- _What the task asks_: From the listing below, copy each line where "computer" occurs.

- _Provided data_:
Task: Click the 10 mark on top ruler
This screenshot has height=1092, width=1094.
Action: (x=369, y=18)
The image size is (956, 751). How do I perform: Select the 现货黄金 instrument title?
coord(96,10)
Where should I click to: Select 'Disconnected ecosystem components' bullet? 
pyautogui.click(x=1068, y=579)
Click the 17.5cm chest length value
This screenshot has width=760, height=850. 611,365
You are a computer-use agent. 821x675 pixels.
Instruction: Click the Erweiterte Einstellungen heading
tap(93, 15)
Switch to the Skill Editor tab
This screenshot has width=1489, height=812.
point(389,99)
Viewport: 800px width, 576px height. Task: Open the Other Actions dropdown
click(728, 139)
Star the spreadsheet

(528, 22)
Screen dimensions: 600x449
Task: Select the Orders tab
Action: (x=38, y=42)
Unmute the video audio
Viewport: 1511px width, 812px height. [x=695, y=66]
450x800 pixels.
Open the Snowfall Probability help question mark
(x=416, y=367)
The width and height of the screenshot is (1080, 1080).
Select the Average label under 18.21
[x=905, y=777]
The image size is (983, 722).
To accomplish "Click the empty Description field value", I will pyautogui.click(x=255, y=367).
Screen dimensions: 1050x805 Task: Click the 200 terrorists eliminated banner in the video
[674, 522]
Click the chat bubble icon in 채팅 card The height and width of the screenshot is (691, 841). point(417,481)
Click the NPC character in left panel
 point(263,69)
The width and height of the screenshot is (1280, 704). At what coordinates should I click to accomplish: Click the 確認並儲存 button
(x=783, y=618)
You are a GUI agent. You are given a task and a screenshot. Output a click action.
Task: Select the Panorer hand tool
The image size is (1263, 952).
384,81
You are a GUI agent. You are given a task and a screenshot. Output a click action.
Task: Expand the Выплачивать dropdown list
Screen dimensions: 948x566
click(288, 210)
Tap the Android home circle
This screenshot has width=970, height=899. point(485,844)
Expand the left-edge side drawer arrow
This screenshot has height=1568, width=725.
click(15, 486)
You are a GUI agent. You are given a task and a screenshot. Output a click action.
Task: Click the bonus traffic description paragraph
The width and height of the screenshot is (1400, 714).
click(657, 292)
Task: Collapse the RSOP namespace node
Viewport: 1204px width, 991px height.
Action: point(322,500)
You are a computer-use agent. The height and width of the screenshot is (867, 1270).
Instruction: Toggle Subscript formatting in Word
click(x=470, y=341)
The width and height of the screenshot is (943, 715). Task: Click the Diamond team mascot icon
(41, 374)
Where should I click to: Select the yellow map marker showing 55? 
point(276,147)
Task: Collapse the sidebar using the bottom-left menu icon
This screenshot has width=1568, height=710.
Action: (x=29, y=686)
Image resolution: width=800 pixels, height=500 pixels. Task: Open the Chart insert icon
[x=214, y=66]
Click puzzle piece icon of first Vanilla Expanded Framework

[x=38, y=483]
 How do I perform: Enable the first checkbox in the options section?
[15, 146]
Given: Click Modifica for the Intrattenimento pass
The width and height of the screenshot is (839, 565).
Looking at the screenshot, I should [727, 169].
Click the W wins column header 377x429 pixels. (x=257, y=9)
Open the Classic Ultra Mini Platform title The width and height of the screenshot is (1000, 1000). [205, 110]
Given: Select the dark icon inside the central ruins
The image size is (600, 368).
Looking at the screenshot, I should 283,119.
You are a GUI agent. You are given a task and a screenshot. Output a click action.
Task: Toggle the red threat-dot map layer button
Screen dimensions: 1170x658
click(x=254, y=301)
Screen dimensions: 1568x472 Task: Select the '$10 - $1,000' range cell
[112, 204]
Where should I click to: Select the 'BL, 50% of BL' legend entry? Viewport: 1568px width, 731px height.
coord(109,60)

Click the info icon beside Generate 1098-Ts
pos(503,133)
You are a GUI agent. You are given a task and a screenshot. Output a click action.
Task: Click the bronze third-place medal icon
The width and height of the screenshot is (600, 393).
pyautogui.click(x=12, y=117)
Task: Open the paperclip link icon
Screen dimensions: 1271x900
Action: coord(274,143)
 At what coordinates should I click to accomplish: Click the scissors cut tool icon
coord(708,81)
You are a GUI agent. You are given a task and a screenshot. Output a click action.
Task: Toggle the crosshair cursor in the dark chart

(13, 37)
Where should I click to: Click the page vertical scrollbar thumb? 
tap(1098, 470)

- _Answer box_:
You are a computer-use agent. 821x675 pixels.
You are a computer-use agent. The height and width of the screenshot is (867, 1270).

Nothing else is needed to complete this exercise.